Heinlein didn’t really have “plans”—the only thing on his agenda was a trip to New Orleans for Mardi Gras in February, if feasible, and possibly after that, on to New York to see the Campbells and Arwine and his other East Coast friends. Willy Ley was not among the friends he would be seeing: over the last year Ley had found himself on the horns of a very unpleasant dilemma and had made, by Heinlein’s lights, the wrong choice. Shortly after the V-2 firing in June 1946, he had mentioned to Heinlein that Wernher von Braun, his former underling in the German Rocket Society, had been captured along with the V-2s and German rocket engineers and was now, as Cal Laning reported in October 1947, was going to be working on the American rocket program. “I only hope that the U.S. Army will not suddenly find him [von Braun] ‘charming’ in addition to being useful,” Ley told Heinlein.34 But that is just what happened. Ley had rapidly discovered that if he wanted to stay in the loop with rocket development, he had to find some way to work with von Braun, which dismayed him—but turned Heinlein’s stomach : von Braun was not merely a member of the Nazi Party, he was an SS officer. This friction caused Heinlein’s friendship with Ley to cool; Ley stopped answering Heinlein’s letters and spoke angrily of him to John Campbell as “self-righteous.” On Heinlein’s part: “I’m sad about the whole thing—but I really can’t stomach Nazis—and I can’t sponsor a man who condones them. I’m not sore at Willy, I am just out of touch, don’t know what goes on there, and no longer feel sure of him.”35
Heinlein was ready now to write his next boys’ book for Scribner’s, the space cadet story, which he was thinking of calling Hayworth Hall. He needed to settle in one place for a while—which meant they should move now rather than put it off. Winters get icy in the high deserts. His cash reserves were dwindling, and that put limits on what he could do until some of the stories he had written over the past summer sold.

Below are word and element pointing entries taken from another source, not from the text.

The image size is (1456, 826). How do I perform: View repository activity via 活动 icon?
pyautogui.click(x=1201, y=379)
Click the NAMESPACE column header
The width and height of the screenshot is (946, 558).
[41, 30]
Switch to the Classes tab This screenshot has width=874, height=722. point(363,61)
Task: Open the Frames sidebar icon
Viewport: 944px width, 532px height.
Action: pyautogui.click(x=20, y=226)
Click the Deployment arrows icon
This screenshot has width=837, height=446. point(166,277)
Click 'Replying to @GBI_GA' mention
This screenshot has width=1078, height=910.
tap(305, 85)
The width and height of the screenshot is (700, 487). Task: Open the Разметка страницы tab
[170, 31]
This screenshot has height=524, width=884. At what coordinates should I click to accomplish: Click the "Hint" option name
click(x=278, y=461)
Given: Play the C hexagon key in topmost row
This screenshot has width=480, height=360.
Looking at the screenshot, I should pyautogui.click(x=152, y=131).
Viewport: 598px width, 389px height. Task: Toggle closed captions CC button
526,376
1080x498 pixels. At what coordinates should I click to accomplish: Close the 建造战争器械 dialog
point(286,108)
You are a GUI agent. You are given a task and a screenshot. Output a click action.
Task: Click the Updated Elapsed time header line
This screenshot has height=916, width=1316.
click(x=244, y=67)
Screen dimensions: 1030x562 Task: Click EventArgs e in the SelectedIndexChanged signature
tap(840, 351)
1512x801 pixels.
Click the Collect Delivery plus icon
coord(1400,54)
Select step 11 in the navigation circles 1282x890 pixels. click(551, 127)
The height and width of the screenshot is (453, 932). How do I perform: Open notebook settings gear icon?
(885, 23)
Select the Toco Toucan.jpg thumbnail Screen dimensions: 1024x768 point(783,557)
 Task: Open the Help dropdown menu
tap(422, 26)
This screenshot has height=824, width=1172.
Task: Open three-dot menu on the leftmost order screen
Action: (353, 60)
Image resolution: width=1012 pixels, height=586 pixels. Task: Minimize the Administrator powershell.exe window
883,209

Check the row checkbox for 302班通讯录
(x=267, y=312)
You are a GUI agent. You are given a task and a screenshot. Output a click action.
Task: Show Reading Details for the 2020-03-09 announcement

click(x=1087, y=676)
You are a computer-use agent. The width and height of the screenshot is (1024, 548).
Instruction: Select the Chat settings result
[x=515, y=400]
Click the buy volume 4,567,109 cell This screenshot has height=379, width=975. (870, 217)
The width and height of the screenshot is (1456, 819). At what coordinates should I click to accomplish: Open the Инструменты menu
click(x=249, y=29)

Leslyn had been telling people that he was getting out of science fiction entirely, which was not quite true. Bill Corson viewed the prospect with alarm: “No one writes such good stf and it sells swell. Why do you do this thing? Desist.”36
Heinlein might be able to squeeze by through the winter even without a sale. He must have run a complex minimax calculation, balancing his cash reserves against the destinations he could reach in the Sun Belt. He came up with Dallas-Fort Worth as his solution.
Late in October, they drove across half of Arizona and all of New Mexico and into Texas. They pulled into Fort Worth two days after leaving Tombstone and found a trailer park for four dollars a week with a shared bath. Heinlein set up his typewriter and began writing again. He had another idea for the Post—an entirely earthbound science-fiction story with a nicely ironic twist: an agorophobe—a rocket pilot traumatized by an accident in space—had to overcome his fear of open spaces in order to rescue a kitten on the window ledge of an apartment building.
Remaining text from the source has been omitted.